» Exercise requirements
Quote exactly and only this range of lines in the data below: the line that holds "NUT ballot (521, 1816)" to the line that holds "Pupil Places (523, 2089)", both included.

» Record extracts
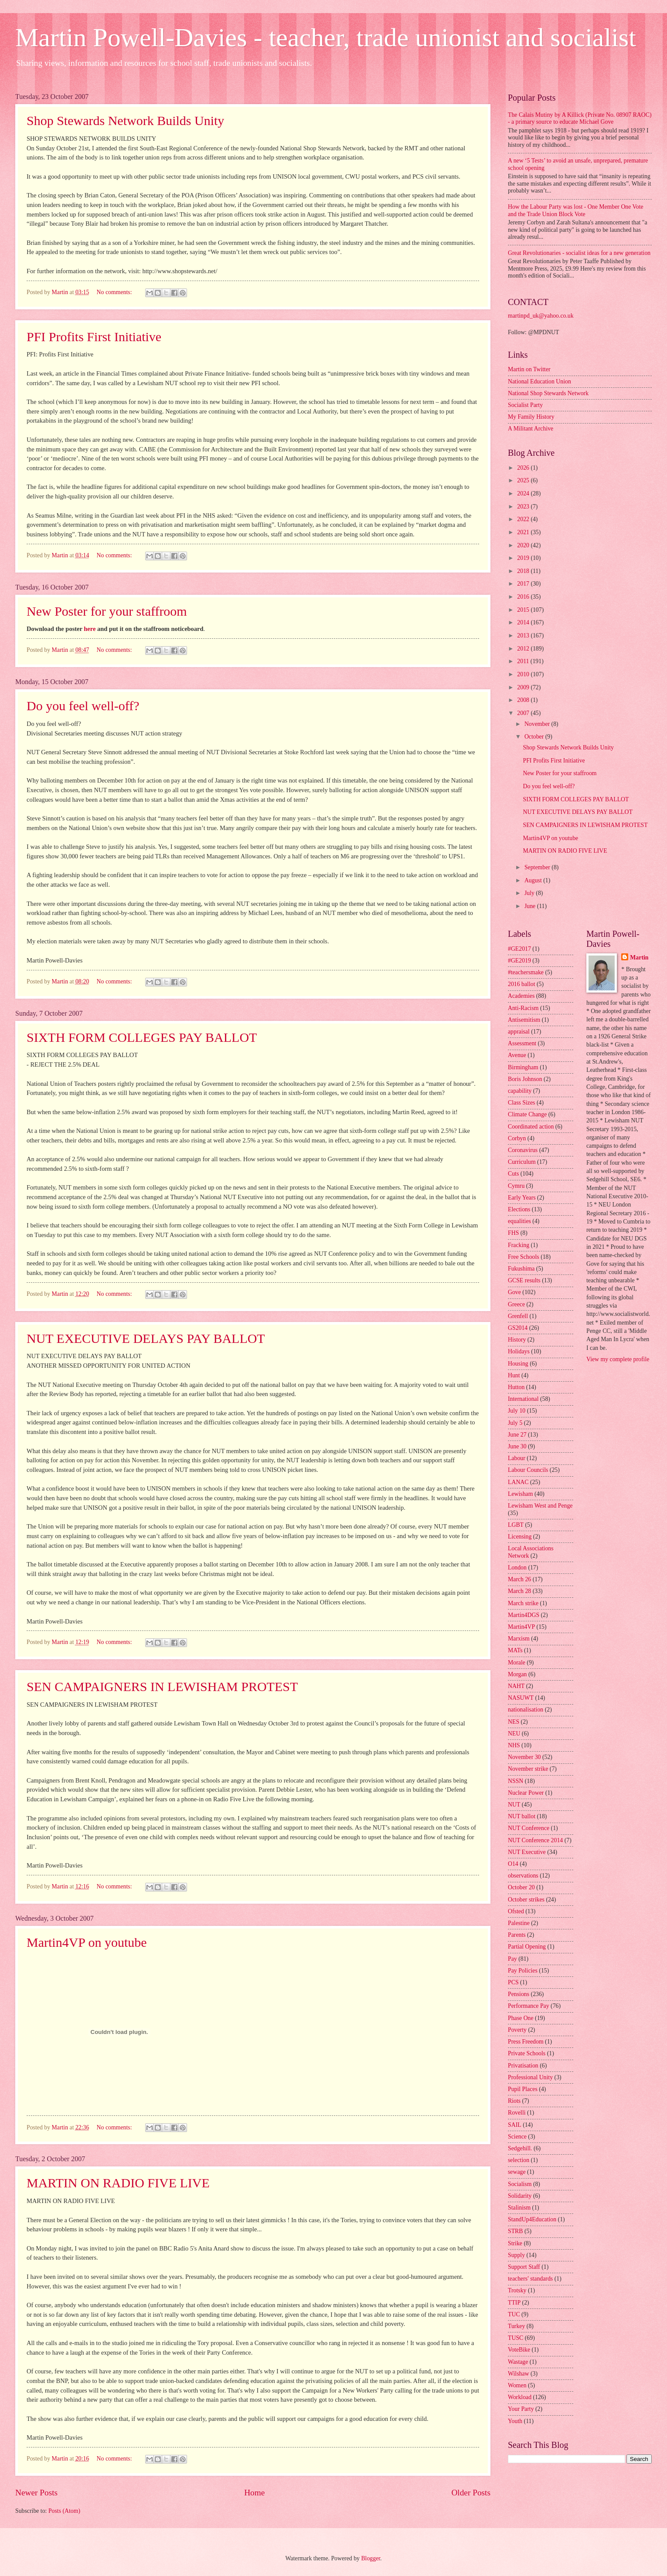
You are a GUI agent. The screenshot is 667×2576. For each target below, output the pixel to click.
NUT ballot (521, 1816)
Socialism (519, 2184)
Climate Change (527, 1114)
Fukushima (521, 1268)
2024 (524, 493)
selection (518, 2160)
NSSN (515, 1781)
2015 (524, 610)
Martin (639, 957)
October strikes (526, 1899)
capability (519, 1091)
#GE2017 (519, 949)
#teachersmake (526, 972)
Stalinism (519, 2207)
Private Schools (526, 2053)
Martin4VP (521, 1627)
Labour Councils (528, 1470)
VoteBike (519, 2349)
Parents (517, 1935)
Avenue (517, 1055)
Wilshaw (518, 2373)
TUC (514, 2314)
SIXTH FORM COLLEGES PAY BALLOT (142, 1037)
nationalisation (525, 1709)
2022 (524, 519)
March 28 (519, 1591)
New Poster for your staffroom (107, 611)
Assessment (522, 1043)
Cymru (516, 1186)
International (523, 1399)
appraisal (519, 1031)
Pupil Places (523, 2089)
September (537, 867)
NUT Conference (528, 1828)
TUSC (515, 2338)
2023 (524, 506)
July (530, 893)
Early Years (522, 1197)
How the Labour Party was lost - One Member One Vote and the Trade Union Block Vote (575, 210)
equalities (519, 1221)
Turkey (516, 2326)
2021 (524, 532)
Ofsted (516, 1911)
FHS (513, 1233)
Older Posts (470, 2492)
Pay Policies (523, 1970)
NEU (514, 1733)
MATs (515, 1650)
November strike (528, 1769)
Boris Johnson (525, 1079)
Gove (514, 1292)
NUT (514, 1804)
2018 (524, 571)
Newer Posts (36, 2492)
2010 (524, 674)
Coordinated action (531, 1126)
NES (513, 1721)
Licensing (519, 1536)
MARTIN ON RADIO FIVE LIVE (118, 2183)
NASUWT (521, 1698)
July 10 (516, 1410)
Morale (516, 1662)
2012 (524, 648)
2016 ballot (521, 984)
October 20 (521, 1887)
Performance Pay (528, 2006)
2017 (524, 583)
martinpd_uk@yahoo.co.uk (541, 315)
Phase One (521, 2018)
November (537, 724)
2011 (524, 661)
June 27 (517, 1434)
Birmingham (523, 1067)
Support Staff (524, 2267)
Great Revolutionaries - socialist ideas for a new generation (579, 253)
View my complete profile (617, 1359)
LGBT (516, 1525)
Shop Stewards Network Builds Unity (125, 120)
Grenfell (518, 1316)
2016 (524, 596)
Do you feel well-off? (83, 705)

» Exercise result
NUT ballot (521, 1816)
Socialism (519, 2184)
Climate Change (527, 1114)
Fukushima (521, 1268)
2024 (524, 493)
selection (518, 2160)
NSSN (515, 1781)
2015 (524, 610)
Martin (639, 957)
October strikes (526, 1899)
capability (519, 1091)
#GE2017 (519, 949)
#teachersmake (526, 972)
Stalinism (519, 2207)
Private Schools (526, 2053)
Martin4VP (521, 1627)
Labour Councils (528, 1470)
VoteBike (519, 2349)
Parents (517, 1935)
Avenue (517, 1055)
Wilshaw (518, 2373)
TUC (514, 2314)
SIXTH FORM COLLEGES PAY BALLOT (142, 1037)
nationalisation (525, 1709)
2022 (524, 519)
March 28 (519, 1591)
New Poster for your staffroom (107, 611)
Assessment (522, 1043)
Cymru (516, 1186)
International (523, 1399)
appraisal (519, 1031)
Pupil Places (523, 2089)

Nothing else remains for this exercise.